↓

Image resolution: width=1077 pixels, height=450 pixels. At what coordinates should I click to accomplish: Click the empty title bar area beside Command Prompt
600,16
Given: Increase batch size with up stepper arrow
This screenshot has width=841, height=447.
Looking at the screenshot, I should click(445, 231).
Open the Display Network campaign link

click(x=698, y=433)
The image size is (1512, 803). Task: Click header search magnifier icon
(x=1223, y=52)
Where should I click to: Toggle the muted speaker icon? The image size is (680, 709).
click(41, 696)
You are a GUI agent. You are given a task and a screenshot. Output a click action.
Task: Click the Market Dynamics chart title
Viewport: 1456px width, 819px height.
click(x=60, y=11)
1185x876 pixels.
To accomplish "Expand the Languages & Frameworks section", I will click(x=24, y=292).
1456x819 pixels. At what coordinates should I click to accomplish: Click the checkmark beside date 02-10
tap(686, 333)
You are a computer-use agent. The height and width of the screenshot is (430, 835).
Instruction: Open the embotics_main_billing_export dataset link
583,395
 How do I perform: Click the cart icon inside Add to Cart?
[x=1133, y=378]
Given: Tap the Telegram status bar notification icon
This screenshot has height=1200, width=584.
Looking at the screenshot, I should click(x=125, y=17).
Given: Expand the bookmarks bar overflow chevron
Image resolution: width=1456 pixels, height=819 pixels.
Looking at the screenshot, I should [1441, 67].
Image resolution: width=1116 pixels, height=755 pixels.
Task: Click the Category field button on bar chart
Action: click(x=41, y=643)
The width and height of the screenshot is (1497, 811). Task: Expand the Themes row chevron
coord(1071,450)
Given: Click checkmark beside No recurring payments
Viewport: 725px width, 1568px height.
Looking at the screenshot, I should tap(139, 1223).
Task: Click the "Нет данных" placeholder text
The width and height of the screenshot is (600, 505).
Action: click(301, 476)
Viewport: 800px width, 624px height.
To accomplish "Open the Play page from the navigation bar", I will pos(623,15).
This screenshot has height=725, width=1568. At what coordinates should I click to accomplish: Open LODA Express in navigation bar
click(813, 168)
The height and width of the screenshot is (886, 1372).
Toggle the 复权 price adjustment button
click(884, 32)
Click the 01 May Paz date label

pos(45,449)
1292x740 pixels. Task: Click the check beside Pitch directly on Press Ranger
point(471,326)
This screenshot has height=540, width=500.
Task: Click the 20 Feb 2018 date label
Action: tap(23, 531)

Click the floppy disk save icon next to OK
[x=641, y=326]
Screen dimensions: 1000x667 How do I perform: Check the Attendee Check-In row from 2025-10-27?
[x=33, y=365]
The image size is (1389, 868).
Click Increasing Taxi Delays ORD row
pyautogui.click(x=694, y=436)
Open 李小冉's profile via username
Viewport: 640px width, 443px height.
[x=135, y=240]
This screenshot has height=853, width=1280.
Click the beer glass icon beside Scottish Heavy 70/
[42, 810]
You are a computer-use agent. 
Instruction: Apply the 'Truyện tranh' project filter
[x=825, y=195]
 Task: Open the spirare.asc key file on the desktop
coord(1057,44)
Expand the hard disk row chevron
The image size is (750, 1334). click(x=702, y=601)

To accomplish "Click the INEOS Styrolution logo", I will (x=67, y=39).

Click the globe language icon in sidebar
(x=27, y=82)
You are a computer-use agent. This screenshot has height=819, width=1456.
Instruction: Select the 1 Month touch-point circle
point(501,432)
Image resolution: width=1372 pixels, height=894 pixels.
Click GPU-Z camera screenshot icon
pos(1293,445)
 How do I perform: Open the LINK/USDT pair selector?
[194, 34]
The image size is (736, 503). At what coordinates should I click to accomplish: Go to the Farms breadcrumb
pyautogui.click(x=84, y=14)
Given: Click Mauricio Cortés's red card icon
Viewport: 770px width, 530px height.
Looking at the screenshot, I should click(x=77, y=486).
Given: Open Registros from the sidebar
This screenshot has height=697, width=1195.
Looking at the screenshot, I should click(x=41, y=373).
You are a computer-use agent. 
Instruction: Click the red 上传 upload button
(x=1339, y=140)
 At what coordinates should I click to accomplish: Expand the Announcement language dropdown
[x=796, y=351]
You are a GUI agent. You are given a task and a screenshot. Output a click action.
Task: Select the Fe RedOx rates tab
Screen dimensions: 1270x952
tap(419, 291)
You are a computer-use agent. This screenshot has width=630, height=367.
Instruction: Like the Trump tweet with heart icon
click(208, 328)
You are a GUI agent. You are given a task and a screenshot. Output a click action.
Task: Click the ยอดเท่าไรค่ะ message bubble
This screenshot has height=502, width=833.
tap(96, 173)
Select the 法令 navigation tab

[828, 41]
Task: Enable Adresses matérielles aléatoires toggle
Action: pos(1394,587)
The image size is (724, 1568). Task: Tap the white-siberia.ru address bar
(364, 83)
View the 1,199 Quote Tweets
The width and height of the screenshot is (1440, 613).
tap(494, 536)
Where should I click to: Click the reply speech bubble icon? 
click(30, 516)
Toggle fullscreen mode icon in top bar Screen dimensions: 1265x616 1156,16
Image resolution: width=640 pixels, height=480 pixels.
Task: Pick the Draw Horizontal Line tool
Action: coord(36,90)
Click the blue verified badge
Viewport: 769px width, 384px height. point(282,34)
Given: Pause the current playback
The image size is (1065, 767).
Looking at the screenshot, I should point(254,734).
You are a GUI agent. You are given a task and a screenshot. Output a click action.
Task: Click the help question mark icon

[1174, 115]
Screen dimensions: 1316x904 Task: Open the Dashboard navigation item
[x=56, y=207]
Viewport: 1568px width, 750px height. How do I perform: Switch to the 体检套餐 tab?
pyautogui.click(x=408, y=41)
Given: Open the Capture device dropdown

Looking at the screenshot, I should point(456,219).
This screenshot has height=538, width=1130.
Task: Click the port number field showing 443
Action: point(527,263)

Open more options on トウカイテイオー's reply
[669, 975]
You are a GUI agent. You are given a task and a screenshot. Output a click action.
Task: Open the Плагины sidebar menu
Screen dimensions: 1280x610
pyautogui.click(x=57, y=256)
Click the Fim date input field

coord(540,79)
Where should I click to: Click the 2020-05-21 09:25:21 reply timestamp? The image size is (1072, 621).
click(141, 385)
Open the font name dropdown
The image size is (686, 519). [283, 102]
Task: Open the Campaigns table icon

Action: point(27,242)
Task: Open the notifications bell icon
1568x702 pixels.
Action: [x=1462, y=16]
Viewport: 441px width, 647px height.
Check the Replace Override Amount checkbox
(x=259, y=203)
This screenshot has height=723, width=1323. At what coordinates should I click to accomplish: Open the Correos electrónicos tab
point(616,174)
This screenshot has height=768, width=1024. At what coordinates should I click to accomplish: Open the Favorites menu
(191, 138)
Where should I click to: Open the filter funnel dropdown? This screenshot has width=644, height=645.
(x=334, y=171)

↑

= JOB =
Begin at the line that has "Viewport: 800px width, 624px height." and stop after the line that has "The image size is (750, 1334).". Give only those lines of the records again, switching "navigation bar" to "menu bar" and leaving everything else unchanged.

= OUTPUT =
Viewport: 800px width, 624px height.
To accomplish "Open the Play page from the menu bar", I will pos(623,15).
This screenshot has height=725, width=1568. At what coordinates should I click to accomplish: Open LODA Express in menu bar
click(813, 168)
The height and width of the screenshot is (886, 1372).
Toggle the 复权 price adjustment button
click(884, 32)
Click the 01 May Paz date label

pos(45,449)
1292x740 pixels. Task: Click the check beside Pitch directly on Press Ranger
point(471,326)
This screenshot has height=540, width=500.
Task: Click the 20 Feb 2018 date label
Action: tap(23, 531)

Click the floppy disk save icon next to OK
[x=641, y=326]
Screen dimensions: 1000x667 How do I perform: Check the Attendee Check-In row from 2025-10-27?
[x=33, y=365]
The image size is (1389, 868).
Click Increasing Taxi Delays ORD row
pyautogui.click(x=694, y=436)
Open 李小冉's profile via username
Viewport: 640px width, 443px height.
[x=135, y=240]
This screenshot has height=853, width=1280.
Click the beer glass icon beside Scottish Heavy 70/
[42, 810]
You are a computer-use agent. 
Instruction: Apply the 'Truyện tranh' project filter
[x=825, y=195]
 Task: Open the spirare.asc key file on the desktop
coord(1057,44)
Expand the hard disk row chevron
The image size is (750, 1334). click(x=702, y=601)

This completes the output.